Assim que chegou a uma festa produzida pela gravadora WEA em sua homenagem, na boate Hippopotamus, em Ipanema, Prince estrilou: “Eu só entro aí se arrumarem um sósia. Ele vai pela frente e eu vou pela escada de incêndio.” Mas não havia sósia nem escada de incêndio. Só a entrada principal. Meio a contragosto, Prince adentrou a boate. Enquanto isso, Hadjes recebia um aviso do manager, Steven Fargnolli, para que não dirigisse nenhuma palavra ao artista. “Deixe que ele fale com você.” Hadjes seguiu o conselho. Em dado momento, Prince tomou a iniciativa, se aproximou dele e fez um pedido, olhando fixamente para a pista de dança: “Eu quero aquela mulher.” Aquela mulher era a atriz Maitê Proença. “Não, não posso fazer isso”, respondeu Hadjes. “Ela está com o marido.”

Prince, contrariado, não fez escândalo. Atravessou o resto da noite sem sósia e sem satisfazer seu desejo machista. Hadjes, por sua vez, manteve o emprego. Hoje, prestes a completar 70 anos, se entretém contando essa história na sala de seu apartamento, na Barra da Tijuca, Zona Oeste do Rio de Janeiro.
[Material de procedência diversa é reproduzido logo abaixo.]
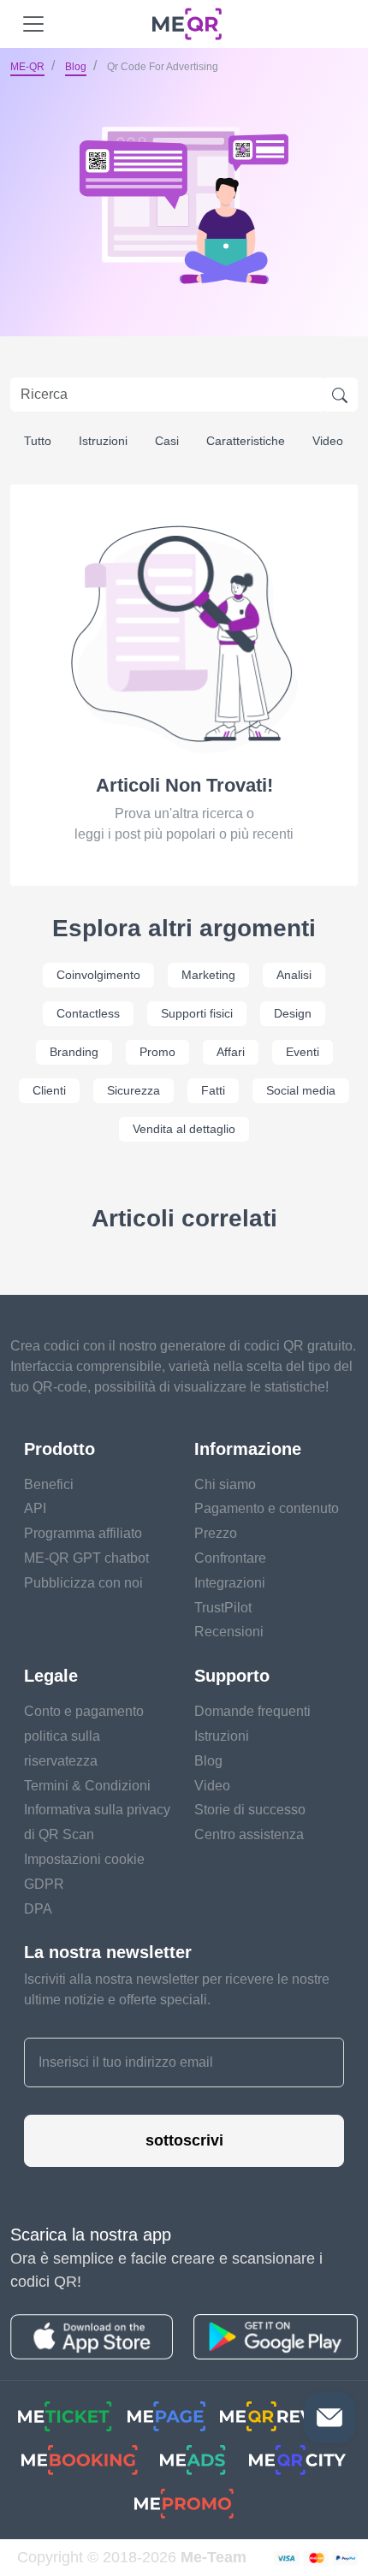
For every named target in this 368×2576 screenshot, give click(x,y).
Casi (167, 441)
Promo (157, 1052)
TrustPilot (223, 1607)
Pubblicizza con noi (83, 1583)
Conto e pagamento (84, 1711)
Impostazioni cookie (84, 1859)
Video (327, 441)
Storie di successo (250, 1809)
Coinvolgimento (98, 975)
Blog (75, 67)
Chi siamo (225, 1484)
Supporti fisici (197, 1013)
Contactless (88, 1013)
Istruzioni (103, 441)
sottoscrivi (184, 2140)
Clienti (49, 1090)
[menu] (33, 24)
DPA (38, 1909)
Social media (300, 1090)
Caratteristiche (245, 441)
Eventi (302, 1052)
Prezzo (215, 1533)
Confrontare (230, 1558)
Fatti (213, 1090)
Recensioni (229, 1631)
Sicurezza (133, 1090)
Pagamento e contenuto (266, 1508)
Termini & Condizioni (87, 1785)
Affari (231, 1052)
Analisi (294, 975)
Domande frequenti (252, 1711)
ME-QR (27, 67)
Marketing (208, 975)
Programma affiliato (83, 1533)
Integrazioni (229, 1583)
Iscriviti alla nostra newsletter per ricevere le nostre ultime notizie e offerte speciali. (176, 1989)
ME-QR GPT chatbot (86, 1558)
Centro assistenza (249, 1834)
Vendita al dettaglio (184, 1129)
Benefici (49, 1484)
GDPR (44, 1884)
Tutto (37, 441)
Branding (74, 1052)
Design (293, 1013)
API (35, 1508)
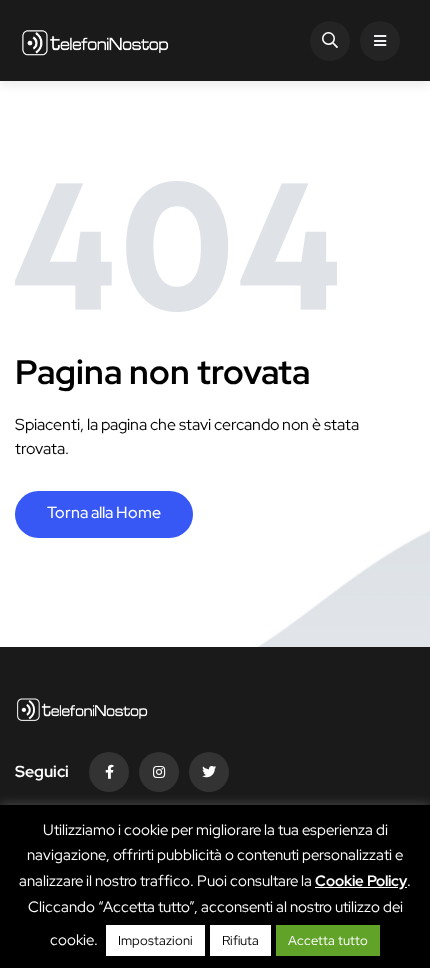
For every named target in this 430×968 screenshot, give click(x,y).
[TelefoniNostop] (95, 40)
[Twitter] (209, 772)
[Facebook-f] (109, 772)
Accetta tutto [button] (328, 940)
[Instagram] (159, 772)
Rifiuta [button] (240, 940)
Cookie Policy (361, 881)
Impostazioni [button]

Em suas décadas de show business, ele se acostumou a estranhos caprichos e histórias folclóricas envolvendo grandes artistas.
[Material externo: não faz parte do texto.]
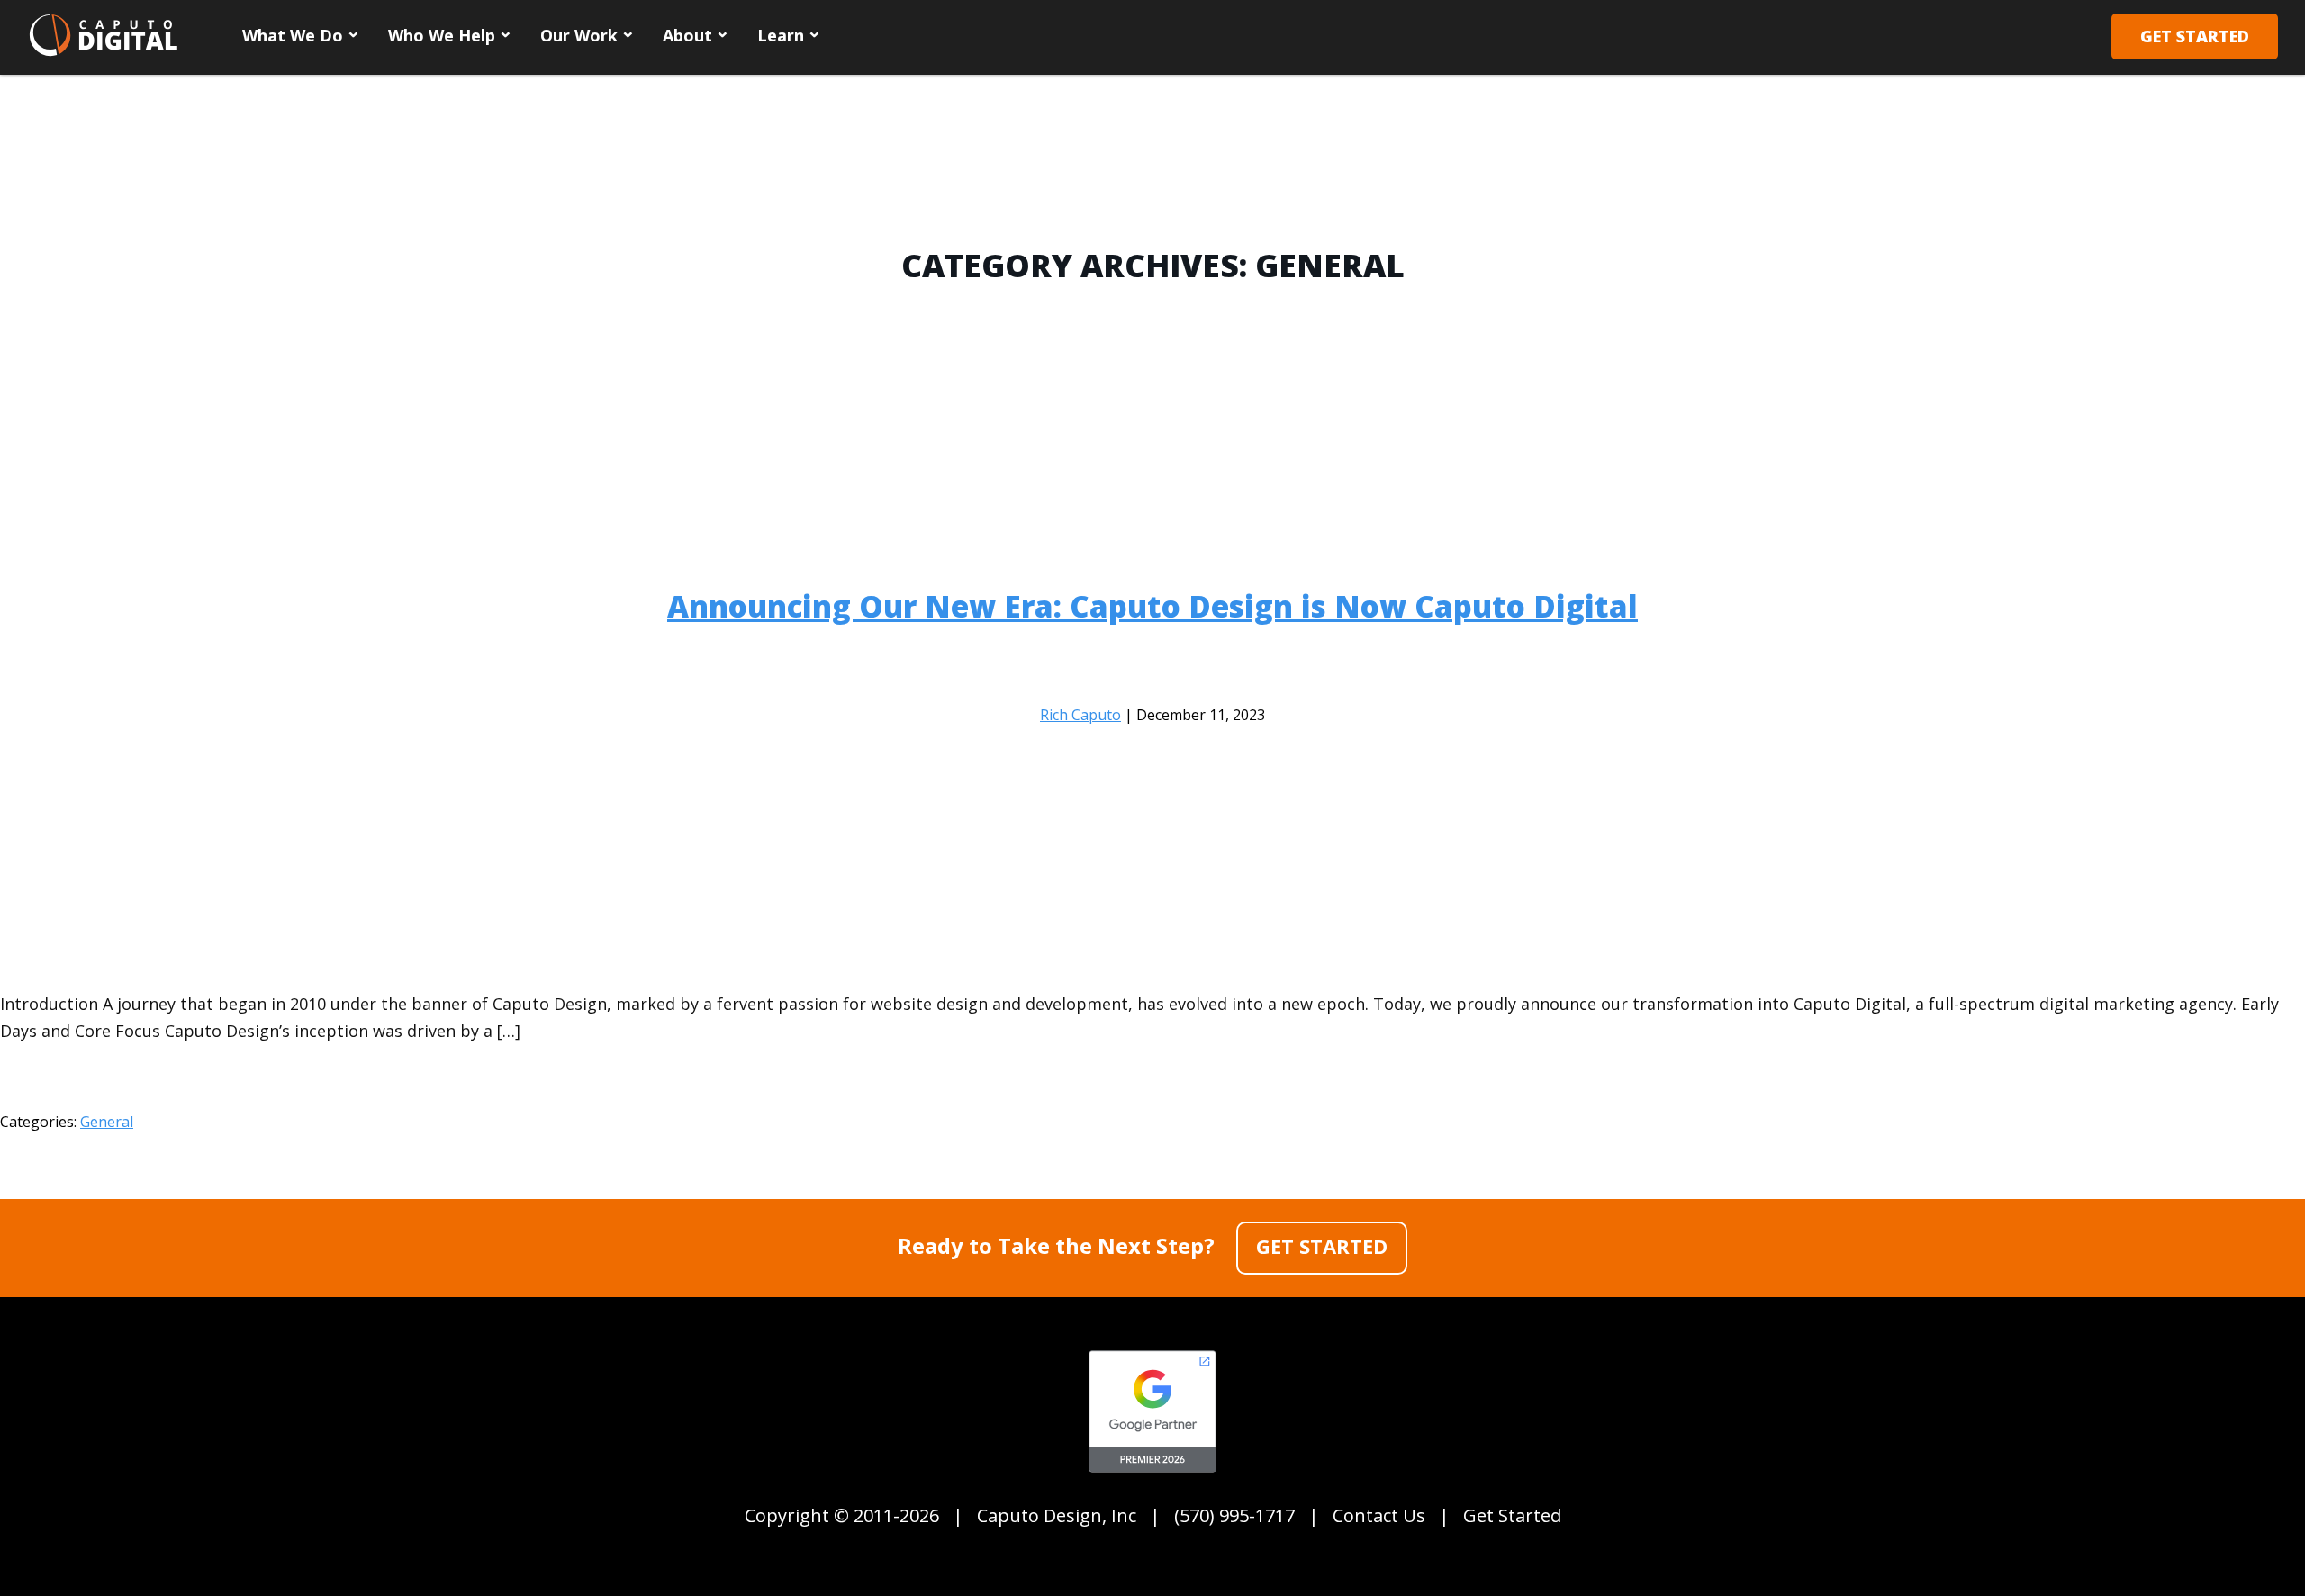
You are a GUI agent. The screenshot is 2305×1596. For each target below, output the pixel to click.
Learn (780, 35)
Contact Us (1379, 1515)
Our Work (579, 35)
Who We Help (441, 35)
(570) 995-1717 (1234, 1515)
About (687, 35)
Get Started (2194, 36)
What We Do (292, 35)
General (106, 1122)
Homem de confiança do jornalista e produtor Roberto Muylaert, seu grande mestre, e aprendiz do musicólogo, jornalista e curador Zuza Homem de Mello, morto em 2020, Hadjes foi assistente de produção e de coordenação do Festival Internacional de Jazz de São Paulo, também conhecido como São Paulo-Montreux, nos anos de 1978 e 1980, e do Rio Jazz Monterey Festival, em 1980. Foi, além disso, produtor de casas de show no Rio, como a People, a Mistura Fina e a Jazzmania. Sua boa reputação fez com que, mais tarde, se tornasse representante no Brasil da Cavallo Rufallo & Fargnolli Management, empresa responsável pela carreira de artistas como Earth, Wind & Fire, Weather Report e Prince.

Hadjes viu o trompetista Dizzy Gillespie chegar dos Estados Unidos e passar pela alfândega do Aeroporto de Congonhas com maconha escondida no próprio cachimbo; viu Miles Davis enfurecido no Theatro Municipal do Rio ao perceber que só havia brancos na plateia; atendeu ao pedido de Etta James por uma gilete para preparar suas fileiras de cocaína (sem isso, ela não subia ao palco); dividiu um baseado enrolado em jornal ensopado de saliva com Dexter Gordon; vingou-se do desconfiado violonista Al Di Meola pagando a ele o cachê de mais de 5 mil dólares com notas de 2 dólares; ajudou a achar Ana Maria, mulher de Wayne Shorter, pelas quebradas do Rio de Janeiro; e flagrou Chet Baker acessando uma veia do pescoço para injetar cocaína diluída no banheiro do Jazzmania.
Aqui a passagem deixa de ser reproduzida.